Séminaire « Décrire la création » / 2025-2026

13/05/2026, ENS 45 rue d’Ulm, 75005 Paris - Salle Cavaillès (15h-17h)

Illustration d’Hélène Guertik, « Album Fée », série « Les Albums du Père Castor », 1933, Flammarion. Source : Bibliothèque nationale de France, Gallica.

Daria Sorokina, Les Albums du Père Castor et la réception des albums soviétiques en France

Cette communication s’intéresse à la manière dont les albums illustrés soviétiques des années 1920–1930 ont été reçus en France, à partir de l’exemple de la série des Albums du Père Castor. Elle prend pour point de départ un moment clé : l’arrivée, au sein de cette collection dirigée par Paul Faucher, de deux artistes formées aux VKhOUTEMAS — Nathalie Parain et Hélène Guertik — parmi les premières collaboratrices.

L’analyse ne se limite pas à leurs parcours. Elle s’élargit à d’autres artistes liés au contexte russe et soviétique, afin de mieux comprendre comment ces images ont circulé et ont été réinterprétées en France.

L’enjeu n’est pas tant de définir un style (comme le constructivisme), mais de comprendre un processus : comment ces albums ont été choisis, adaptés et transformés dans le contexte français. Une attention particulière est portée au rôle des éditeurs et aux idées pédagogiques, à la fois au cœur du projet du Père Castor et dans l’enseignement des VKhOUTEMAS, où se sont formées ces artistes.

Il s’agit ainsi de proposer un déplacement du regard : considérer ces albums non seulement comme des objets artistiques, mais aussi comme le résultat d’un ensemble d’interactions entre artistes, éditeurs et institutions, qui contribuent à transformer leur sens dans un nouveau contexte culturel.

Daria Sorokina est doctorante à l’ENS/PSL, elle prépare une thèse « La couleur au VKHOUTEMAS en tant que discipline du département principal : transfert culturel entre la Russie, l’Allemagne et la France ».

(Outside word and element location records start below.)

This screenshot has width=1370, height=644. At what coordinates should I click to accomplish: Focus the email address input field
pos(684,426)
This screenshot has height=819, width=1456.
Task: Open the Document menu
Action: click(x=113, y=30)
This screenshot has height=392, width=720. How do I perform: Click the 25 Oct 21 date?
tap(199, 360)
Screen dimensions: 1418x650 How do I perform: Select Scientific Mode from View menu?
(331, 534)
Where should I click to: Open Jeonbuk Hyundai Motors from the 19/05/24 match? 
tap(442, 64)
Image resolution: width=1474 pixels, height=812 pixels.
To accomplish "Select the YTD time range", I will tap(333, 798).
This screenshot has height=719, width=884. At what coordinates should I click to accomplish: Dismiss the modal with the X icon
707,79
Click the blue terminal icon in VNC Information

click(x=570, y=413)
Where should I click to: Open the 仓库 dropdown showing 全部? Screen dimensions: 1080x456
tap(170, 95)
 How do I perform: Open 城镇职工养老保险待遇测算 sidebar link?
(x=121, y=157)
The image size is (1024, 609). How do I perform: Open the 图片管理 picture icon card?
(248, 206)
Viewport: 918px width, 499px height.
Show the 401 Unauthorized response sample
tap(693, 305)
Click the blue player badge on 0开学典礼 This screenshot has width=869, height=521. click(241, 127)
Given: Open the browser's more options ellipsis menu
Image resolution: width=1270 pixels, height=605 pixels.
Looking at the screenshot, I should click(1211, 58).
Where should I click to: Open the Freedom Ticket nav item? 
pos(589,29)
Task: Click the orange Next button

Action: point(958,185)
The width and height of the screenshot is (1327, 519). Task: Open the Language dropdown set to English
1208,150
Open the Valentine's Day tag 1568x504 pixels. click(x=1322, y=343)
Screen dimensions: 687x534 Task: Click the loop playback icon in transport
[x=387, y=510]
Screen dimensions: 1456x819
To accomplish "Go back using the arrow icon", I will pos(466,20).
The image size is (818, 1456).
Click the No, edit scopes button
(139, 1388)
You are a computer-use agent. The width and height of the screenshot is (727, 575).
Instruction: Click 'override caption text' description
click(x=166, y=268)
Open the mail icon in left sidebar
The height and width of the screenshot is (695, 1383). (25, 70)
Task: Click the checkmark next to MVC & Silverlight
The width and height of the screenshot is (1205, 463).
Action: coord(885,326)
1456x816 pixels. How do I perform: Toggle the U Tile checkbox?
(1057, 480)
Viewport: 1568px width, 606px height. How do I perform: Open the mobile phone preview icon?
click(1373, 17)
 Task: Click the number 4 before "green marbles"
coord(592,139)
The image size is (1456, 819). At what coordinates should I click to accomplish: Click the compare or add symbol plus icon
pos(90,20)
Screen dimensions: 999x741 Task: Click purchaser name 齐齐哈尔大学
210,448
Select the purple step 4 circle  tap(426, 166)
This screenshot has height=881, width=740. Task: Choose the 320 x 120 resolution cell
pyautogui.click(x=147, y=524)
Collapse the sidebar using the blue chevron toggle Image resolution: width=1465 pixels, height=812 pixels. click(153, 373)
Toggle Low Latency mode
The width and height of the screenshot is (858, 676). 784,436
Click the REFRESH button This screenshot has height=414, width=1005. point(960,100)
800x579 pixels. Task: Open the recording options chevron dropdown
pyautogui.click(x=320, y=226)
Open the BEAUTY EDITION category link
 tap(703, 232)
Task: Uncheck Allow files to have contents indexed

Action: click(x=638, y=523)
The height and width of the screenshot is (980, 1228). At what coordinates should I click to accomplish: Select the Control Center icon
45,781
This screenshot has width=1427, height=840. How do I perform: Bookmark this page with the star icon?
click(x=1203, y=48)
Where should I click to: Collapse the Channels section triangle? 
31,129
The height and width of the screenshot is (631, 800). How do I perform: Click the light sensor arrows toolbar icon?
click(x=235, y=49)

Lettre envoyée par l’artiste Ferruccio Ferrazzi à Giovanni Scheiwiller le 17 mai 1930 depuis Tivoli. Lieu de conservation : Centro Apice de Milan, Fond Giovanni Scheiwiller, dossier Ferruccio Ferrazzi.

Anna Sofia Smorlesi, Boris Ternovets et Giovanni Scheiwiller : dans quelle mesure leur relation a-t-elle influencé leurs positions respectives entre 1924 et 1936 ?

Boris Ternovets (1884-1941) fut sculpteur, critique d’art et directeur du Musée de l’Art occidental nouveau de Moscou de 1923 à 1941 ; Giovanni Scheiwiller (1889-1965), libraire, collaborateur de la maison d’édition Hoepli, éditeur à son tour — directeur, à partir de 1936, de sa propre maison d’édition « All’insegna del pesce d’oro » — et amateur d’art. La lecture que nous proposons de ces deux figures pendant les années 1924-1936 poursuit un double objectif : d’une part, mettre en lumière les rôles de critiques d’art, d’agents du modernisme européen et de médiateurs assumés par Scheiwiller et Ternovets ; d’autre part, dégager de nouvelles pistes d’interprétation des artistes italiens et soviétiques à partir du croisement de leurs pensées respectives, sur le fond d’un terrain commun constitué par un lien étroit avec la tradition artistique française ainsi qu’avec le milieu artistique, culturel et éditorial français de la période considérée.

Le point de départ de cette étude a précisément été la correspondance épistolaire entre Scheiwiller et Ternovets, entamée en 1926 et poursuivie, de manière intermittente, pendant dix ans.

Deux types de matériaux seront également pris en considération. Les sources contemporaines — à savoir les articles dans lesquels Scheiwiller et Ternovets définissent leur conception de l’art moderne, les textes de Ternovets publiés dans des revues soviétiques sur la peinture italienne contemporaine ainsi que sur le dessin italien contemporain, la correspondance échangée entre Scheiwiller et les artistes italiens, de même qu’entre Ternovets et ces derniers ; ainsi que des volumes publiés entre les années 1960 et 1980 par l’héritier spirituel de Giovanni Scheiwiller, son fils Vanni, et par la dépositaire de l’activité de Ternovets, collaboratrice du Musée, Nina Javorskaja.

Anna Sofia Smorlesi est doctorante à l’EHESS, elle prépare une thèse « En dialogue avec la France et l’Italie : les arts graphiques en Russie dans les années 1920-1930, entre innovation et tradition ».